Evidence for God: The Moral Argument

I wrote this article over five years ago. If I were to write it anew today, I would probably change the argument slightly so that it would read as follows:

1. If God doesn’t exist, there are no objective moral facts or duties.

2. Yet there are objective moral facts and duties.

3. Therefore, God exists. 

Still, the argument below is compelling in its own right. Since it’s long, you may wish to save and/or print out the PDF version: The Moral Argument.

Two other arguments for the existence of God—the cosmological argument and the design (or teleological) argument—are powerful ways of demonstrating the existence of God. For those who are scientifically minded or for those who demand scientific evidence, they may be quite effective. However, they do require some knowledge of science or, at the very least, the ability to learn scientific concepts. For that reason, these arguments can be difficult to master. A third argument, one that has greater emotional resonance, is the moral argument. The basic argument states that if “objective moral values exist, then God exists; objective moral values do exist; therefore, God exists.”[1]
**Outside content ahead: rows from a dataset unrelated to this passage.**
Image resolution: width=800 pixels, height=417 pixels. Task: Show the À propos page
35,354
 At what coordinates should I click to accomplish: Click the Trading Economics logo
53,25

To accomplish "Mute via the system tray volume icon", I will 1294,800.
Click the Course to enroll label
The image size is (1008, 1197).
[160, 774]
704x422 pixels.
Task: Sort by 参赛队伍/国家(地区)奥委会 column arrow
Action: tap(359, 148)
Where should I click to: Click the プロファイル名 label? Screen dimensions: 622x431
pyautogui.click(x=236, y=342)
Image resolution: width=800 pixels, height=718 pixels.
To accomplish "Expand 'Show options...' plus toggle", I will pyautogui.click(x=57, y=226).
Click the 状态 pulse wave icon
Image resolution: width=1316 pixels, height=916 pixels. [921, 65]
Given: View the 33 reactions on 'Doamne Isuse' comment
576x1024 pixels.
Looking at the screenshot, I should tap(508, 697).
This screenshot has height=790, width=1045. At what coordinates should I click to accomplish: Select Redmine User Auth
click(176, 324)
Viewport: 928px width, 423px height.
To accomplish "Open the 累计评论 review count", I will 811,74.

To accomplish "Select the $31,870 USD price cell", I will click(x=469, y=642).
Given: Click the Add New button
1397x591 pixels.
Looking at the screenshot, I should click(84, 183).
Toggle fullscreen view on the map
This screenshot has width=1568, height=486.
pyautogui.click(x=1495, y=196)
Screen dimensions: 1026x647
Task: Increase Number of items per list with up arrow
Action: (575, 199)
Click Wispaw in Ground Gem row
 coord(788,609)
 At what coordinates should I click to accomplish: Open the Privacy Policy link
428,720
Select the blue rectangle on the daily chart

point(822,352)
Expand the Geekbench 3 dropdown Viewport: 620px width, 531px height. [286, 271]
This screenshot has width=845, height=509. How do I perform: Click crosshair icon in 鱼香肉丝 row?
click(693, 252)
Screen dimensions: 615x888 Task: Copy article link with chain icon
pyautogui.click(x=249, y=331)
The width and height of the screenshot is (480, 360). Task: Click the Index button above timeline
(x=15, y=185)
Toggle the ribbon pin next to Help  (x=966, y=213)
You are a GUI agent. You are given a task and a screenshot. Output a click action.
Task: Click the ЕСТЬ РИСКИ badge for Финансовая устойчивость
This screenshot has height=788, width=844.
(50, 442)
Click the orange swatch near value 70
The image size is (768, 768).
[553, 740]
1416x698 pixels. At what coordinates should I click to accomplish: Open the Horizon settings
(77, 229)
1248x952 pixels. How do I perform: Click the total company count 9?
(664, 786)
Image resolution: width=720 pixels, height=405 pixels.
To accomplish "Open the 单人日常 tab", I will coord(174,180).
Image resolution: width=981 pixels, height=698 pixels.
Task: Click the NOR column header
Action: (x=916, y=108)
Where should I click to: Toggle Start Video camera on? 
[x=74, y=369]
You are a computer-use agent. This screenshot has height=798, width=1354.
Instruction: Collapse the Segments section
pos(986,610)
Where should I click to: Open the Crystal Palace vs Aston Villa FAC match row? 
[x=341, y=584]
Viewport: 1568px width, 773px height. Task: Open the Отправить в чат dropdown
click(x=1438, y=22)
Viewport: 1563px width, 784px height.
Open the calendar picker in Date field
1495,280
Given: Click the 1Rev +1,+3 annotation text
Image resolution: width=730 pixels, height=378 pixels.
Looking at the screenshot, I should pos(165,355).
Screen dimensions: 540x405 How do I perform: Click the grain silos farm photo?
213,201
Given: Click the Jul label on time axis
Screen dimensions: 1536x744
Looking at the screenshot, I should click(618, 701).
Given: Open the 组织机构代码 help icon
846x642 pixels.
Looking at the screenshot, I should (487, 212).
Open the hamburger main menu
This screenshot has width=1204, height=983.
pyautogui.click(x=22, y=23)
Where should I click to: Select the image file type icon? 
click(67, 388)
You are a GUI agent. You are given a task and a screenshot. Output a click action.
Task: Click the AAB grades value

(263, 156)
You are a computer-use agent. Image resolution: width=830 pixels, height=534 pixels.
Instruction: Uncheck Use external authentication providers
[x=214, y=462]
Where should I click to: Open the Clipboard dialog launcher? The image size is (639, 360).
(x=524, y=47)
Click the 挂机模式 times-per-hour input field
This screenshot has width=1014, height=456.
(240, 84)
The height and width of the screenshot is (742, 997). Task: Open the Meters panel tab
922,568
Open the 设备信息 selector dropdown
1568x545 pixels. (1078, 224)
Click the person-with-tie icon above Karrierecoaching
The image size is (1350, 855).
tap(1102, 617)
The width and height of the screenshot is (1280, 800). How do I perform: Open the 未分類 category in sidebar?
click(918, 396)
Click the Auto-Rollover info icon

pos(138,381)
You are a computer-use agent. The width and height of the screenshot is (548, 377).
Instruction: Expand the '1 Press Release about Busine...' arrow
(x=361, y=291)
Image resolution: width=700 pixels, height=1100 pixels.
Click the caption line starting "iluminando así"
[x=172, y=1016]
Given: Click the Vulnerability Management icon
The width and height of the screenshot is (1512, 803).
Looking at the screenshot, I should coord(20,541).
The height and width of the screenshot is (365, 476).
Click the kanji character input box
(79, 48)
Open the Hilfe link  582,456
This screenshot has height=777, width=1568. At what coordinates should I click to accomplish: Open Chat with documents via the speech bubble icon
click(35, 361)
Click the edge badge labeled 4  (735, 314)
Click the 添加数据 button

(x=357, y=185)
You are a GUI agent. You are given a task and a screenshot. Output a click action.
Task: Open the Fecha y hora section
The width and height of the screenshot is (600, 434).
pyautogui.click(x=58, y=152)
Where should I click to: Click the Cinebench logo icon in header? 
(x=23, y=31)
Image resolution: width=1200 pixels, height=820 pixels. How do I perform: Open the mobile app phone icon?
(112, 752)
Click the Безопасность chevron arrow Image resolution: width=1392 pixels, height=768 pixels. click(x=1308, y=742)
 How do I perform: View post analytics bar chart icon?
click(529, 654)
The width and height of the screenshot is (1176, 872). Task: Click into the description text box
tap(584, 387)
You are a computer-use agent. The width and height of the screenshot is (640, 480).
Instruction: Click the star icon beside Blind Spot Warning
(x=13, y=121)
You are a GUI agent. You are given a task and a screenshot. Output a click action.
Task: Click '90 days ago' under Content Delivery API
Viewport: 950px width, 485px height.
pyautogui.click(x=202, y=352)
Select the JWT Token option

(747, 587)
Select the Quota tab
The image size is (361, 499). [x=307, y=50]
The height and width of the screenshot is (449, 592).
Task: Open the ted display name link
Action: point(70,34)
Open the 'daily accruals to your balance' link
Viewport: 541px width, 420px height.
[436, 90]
The experience of moral obligations is universal, because each one of us has a conscience. The fact that we make certain choices but know that we should have made other choices seems to haunt us. We cannot shake this sense of moral duty, even if we try. Not only does this sense of morality haunt us, but it also creates a sense of mystery. What could account for this sense of morality?

Immanuel Kant, the famous German philosopher of the eighteenth century, once claimed, “Two things fill the mind with ever new and increasing admiration and awe, the oftener and more steadily we reflect on them: the starry heavens above me and the moral law within me.”[2] Interestingly, Kant compared creation (“the starry heavens above me”) with his conscience (“the moral law within me”). Both point to a Creator and Lawgiver. Everyone has this experience, though many people choose to suppress this knowledge of God (see Rom. 1:18–25). To reawaken this knowledge of God, we must show people that there are moral standards, a moral “law,” and that this law was given to us by God.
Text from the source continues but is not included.